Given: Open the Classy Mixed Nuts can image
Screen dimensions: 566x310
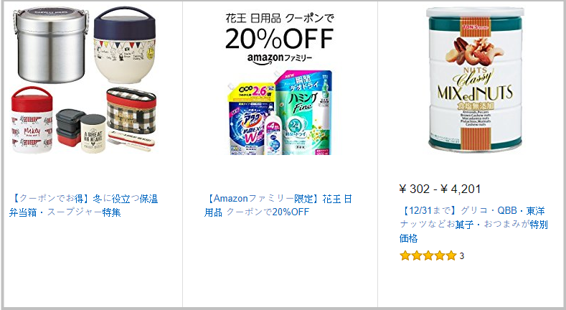Looking at the screenshot, I should click(475, 79).
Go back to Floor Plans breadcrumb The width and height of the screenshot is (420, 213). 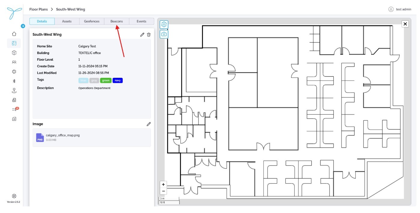38,9
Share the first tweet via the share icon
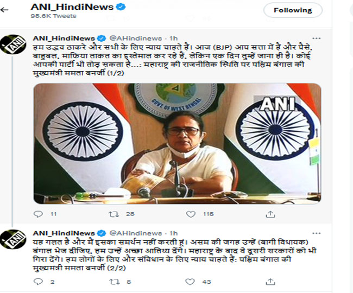Image resolution: width=353 pixels, height=293 pixels. [270, 214]
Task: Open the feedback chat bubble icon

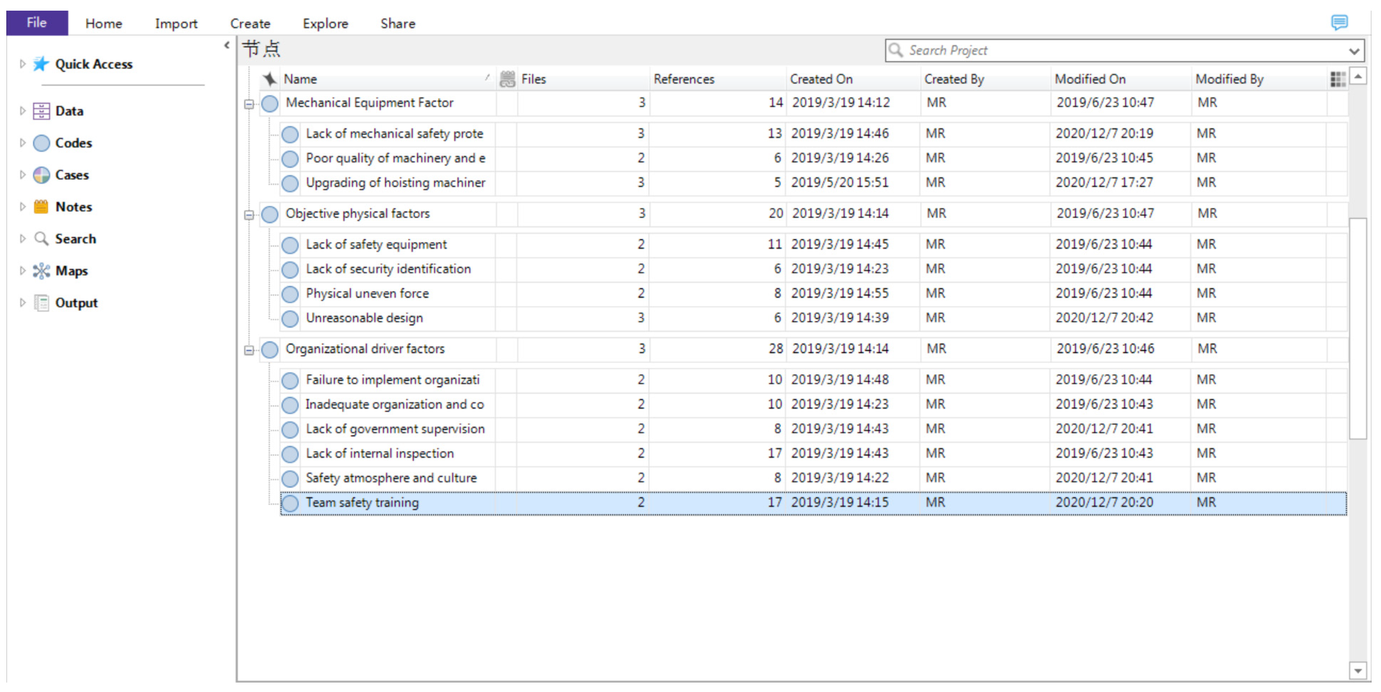Action: click(x=1339, y=23)
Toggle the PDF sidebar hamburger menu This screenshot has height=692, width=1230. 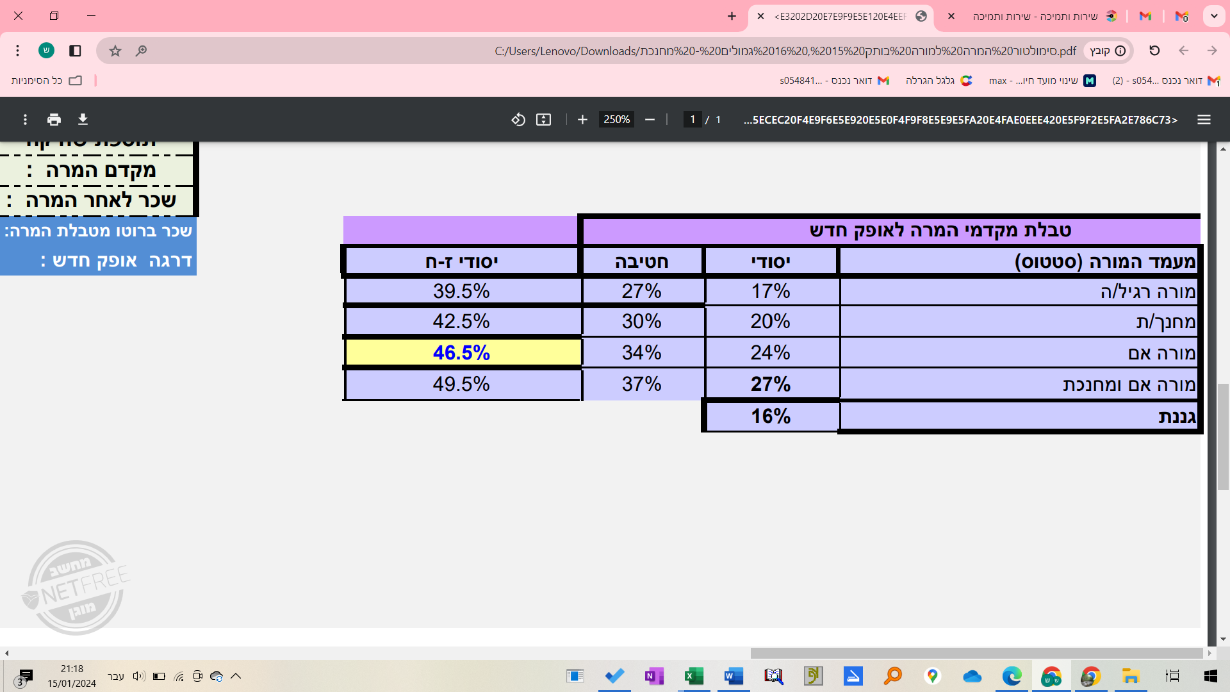point(1204,119)
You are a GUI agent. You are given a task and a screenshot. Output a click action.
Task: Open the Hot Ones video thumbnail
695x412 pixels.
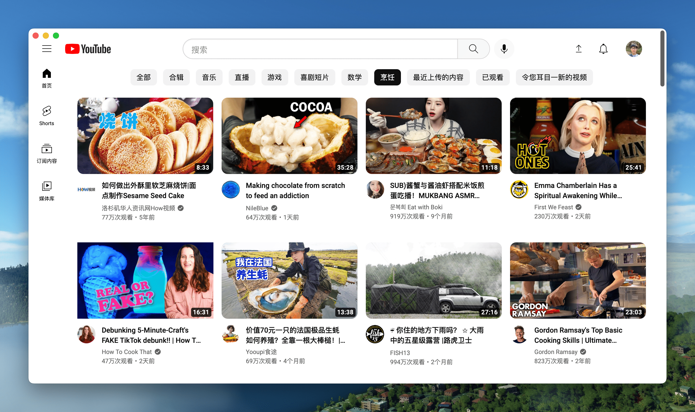578,136
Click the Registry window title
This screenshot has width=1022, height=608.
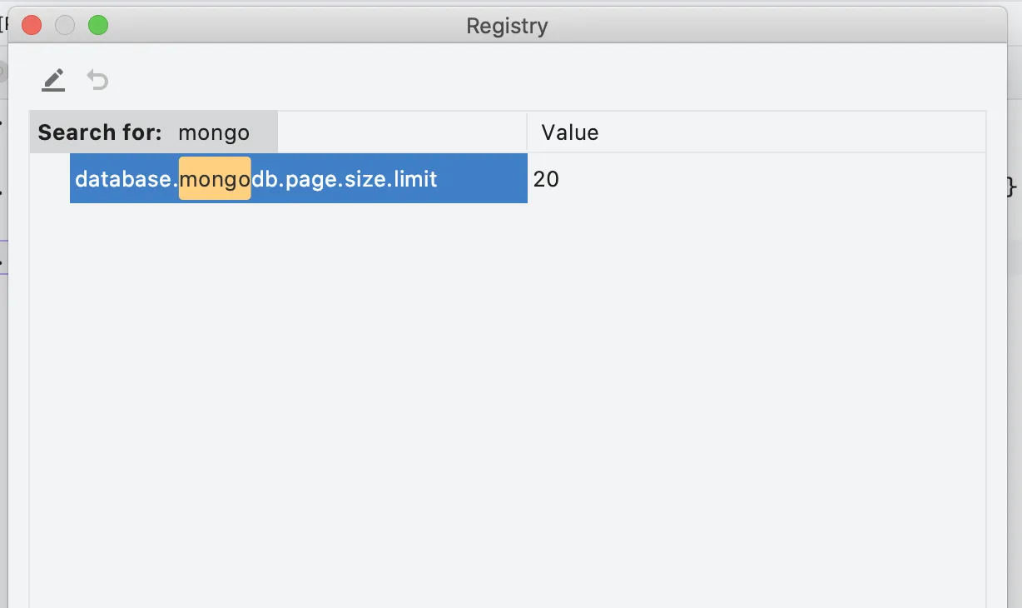[x=507, y=26]
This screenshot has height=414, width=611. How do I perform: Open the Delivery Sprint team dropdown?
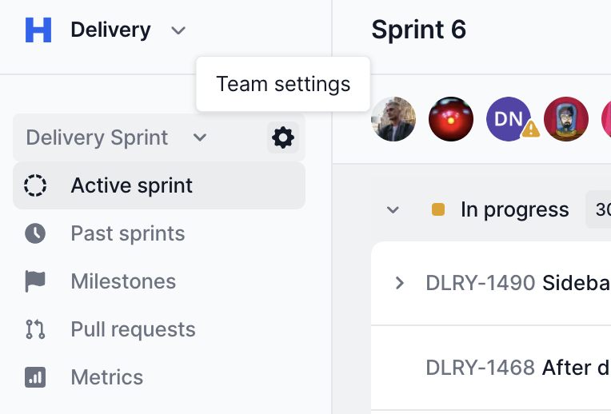coord(117,137)
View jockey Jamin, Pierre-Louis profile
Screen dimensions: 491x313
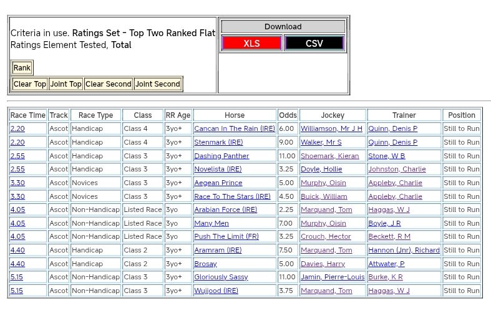click(333, 277)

::::::::::

Format the lines that open with the line containing "You are a GUI" and run through the end of the records as a Markdown table with the columns Row and Line, skipping any blank lines. Leave the pictures out of the table.

| Row | Line |
|---|---|
| 1 | You are a GUI agent. You are given a task and a screenshot. Output a click action. |
| 2 | Task: Open the Hot Ones video thumbnail |
| 3 | 695x412 pixels. |
| 4 | 578,136 |
| 5 | Click the Registry window title |
| 6 | This screenshot has width=1022, height=608. |
| 7 | [x=507, y=26] |
| 8 | This screenshot has height=414, width=611. How do I perform: Open the Delivery Sprint team dropdown? |
| 9 | coord(117,137) |
| 10 | View jockey Jamin, Pierre-Louis profile |
| 11 | Screen dimensions: 491x313 |
| 12 | click(333, 277) |